━━ Data to use ━━
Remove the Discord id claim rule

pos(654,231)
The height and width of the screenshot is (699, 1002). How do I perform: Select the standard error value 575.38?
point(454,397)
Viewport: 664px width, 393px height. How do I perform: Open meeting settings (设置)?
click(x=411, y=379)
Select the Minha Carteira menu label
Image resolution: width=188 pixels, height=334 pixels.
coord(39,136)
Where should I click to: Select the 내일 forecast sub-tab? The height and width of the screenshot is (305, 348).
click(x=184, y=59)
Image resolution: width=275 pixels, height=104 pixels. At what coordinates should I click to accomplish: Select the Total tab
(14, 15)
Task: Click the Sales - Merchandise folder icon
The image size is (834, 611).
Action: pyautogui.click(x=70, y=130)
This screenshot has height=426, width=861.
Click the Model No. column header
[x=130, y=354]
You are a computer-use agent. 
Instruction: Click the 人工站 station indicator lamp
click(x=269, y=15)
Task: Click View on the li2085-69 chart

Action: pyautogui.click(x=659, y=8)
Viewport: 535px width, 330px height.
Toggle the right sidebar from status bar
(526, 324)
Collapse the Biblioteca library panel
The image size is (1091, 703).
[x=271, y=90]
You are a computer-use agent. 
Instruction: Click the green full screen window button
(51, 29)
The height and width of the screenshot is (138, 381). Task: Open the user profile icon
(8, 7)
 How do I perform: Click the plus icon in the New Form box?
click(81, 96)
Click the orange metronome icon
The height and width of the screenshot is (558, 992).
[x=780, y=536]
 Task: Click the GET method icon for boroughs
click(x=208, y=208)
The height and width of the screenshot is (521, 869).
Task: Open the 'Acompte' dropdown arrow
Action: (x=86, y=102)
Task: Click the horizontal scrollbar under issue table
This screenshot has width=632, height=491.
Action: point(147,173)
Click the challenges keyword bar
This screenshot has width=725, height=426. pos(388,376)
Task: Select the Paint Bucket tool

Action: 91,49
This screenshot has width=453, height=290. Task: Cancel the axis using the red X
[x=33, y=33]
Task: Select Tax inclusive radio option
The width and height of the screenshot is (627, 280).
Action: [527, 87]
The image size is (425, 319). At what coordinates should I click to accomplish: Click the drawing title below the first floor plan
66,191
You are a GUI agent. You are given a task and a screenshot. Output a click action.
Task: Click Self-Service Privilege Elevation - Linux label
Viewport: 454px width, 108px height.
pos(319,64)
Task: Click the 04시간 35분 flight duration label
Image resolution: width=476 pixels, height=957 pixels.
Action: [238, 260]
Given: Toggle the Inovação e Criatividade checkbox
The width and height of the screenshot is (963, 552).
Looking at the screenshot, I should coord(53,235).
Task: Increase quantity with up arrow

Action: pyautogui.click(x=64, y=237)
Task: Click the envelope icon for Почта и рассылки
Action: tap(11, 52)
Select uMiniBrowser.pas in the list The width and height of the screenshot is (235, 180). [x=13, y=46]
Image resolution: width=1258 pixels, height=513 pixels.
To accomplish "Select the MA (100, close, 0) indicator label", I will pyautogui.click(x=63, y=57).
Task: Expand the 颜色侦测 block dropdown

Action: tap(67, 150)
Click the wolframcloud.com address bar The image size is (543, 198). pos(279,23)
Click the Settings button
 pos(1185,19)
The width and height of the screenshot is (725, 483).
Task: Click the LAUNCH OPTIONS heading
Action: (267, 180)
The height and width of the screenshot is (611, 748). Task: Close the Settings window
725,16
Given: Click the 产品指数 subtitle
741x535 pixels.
━━━
## Task statement
Once the line with "The width and height of the screenshot is (627, 280)." is found in the records above, print exactly that line and every line after it through the line with "Select uMiniBrowser.pas in".

## Response area
The width and height of the screenshot is (627, 280).
Action: [527, 87]
The image size is (425, 319). At what coordinates should I click to accomplish: Click the drawing title below the first floor plan
66,191
You are a GUI agent. You are given a task and a screenshot. Output a click action.
Task: Click Self-Service Privilege Elevation - Linux label
Viewport: 454px width, 108px height.
pos(319,64)
Task: Click the 04시간 35분 flight duration label
Image resolution: width=476 pixels, height=957 pixels.
Action: [238, 260]
Given: Toggle the Inovação e Criatividade checkbox
The width and height of the screenshot is (963, 552).
Looking at the screenshot, I should coord(53,235).
Task: Increase quantity with up arrow

Action: pyautogui.click(x=64, y=237)
Task: Click the envelope icon for Почта и рассылки
Action: tap(11, 52)
Select uMiniBrowser.pas in the list The width and height of the screenshot is (235, 180). [x=13, y=46]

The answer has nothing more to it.